* _INSTRUCTIONS FOR THE TASK_: For the records below, print the lines from the line with "This screenshot has width=873, height=594." through the line with "Given: Toggle the" exactly as written; include both end lines and exclude the rest.

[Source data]
-*-

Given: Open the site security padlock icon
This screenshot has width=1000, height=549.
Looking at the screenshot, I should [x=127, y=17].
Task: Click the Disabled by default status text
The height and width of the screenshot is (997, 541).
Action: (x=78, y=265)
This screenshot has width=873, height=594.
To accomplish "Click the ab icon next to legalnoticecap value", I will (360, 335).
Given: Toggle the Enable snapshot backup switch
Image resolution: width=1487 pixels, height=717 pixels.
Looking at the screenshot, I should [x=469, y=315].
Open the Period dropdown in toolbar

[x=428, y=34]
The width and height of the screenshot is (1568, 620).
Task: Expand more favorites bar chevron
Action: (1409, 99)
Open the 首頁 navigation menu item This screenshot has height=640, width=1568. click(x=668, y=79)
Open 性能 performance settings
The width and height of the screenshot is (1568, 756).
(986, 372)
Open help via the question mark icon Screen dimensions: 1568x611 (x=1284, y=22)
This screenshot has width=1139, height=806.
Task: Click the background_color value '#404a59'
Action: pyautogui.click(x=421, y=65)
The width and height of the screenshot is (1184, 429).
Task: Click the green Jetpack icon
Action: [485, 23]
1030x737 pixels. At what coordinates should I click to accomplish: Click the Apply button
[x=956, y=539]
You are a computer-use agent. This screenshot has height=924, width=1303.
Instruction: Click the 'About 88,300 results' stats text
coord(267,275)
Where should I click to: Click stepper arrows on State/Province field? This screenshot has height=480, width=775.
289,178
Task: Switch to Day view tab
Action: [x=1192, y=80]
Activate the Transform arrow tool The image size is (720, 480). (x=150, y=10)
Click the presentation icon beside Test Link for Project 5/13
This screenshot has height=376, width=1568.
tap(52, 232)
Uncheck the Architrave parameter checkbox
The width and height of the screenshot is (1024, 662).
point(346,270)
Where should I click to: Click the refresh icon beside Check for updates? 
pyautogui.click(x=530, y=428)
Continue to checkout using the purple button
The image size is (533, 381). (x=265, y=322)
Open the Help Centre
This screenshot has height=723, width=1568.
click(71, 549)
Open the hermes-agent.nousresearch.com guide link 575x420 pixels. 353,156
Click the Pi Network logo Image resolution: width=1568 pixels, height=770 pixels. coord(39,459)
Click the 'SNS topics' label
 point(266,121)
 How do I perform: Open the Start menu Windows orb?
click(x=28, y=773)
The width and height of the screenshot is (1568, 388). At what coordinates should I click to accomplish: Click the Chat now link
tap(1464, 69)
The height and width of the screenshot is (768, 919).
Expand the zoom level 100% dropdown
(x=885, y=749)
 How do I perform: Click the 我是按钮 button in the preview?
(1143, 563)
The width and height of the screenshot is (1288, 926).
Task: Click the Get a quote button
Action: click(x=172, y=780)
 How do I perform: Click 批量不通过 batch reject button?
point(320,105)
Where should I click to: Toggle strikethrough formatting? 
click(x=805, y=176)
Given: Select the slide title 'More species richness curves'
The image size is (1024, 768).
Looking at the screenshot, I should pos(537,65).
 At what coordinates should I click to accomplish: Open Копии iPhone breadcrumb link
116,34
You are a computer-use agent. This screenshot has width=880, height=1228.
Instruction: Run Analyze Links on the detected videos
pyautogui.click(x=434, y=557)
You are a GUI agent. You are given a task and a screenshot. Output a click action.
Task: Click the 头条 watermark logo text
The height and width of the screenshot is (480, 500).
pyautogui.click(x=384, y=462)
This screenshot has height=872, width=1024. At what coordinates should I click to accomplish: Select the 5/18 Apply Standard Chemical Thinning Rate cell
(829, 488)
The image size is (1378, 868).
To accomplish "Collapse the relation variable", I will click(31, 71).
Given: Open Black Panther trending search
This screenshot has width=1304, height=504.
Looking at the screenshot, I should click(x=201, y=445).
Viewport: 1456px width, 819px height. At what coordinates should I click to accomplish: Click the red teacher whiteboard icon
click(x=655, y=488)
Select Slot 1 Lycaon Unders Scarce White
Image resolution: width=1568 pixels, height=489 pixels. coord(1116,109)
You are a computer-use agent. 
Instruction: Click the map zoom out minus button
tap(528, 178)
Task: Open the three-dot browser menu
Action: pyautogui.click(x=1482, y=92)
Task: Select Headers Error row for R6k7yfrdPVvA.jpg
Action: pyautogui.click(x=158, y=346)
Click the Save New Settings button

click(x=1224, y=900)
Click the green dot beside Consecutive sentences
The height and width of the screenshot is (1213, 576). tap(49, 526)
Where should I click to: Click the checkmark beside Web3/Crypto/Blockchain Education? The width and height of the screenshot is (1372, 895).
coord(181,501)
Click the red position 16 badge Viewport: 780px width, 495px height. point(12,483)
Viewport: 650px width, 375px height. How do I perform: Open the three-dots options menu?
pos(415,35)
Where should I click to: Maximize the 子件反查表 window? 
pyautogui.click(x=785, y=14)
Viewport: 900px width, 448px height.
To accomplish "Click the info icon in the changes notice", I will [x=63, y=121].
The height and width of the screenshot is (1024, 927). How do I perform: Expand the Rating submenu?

-*-

* _WRITTEN RESPONSE_:
This screenshot has width=873, height=594.
To accomplish "Click the ab icon next to legalnoticecap value", I will (360, 335).
Given: Toggle the Enable snapshot backup switch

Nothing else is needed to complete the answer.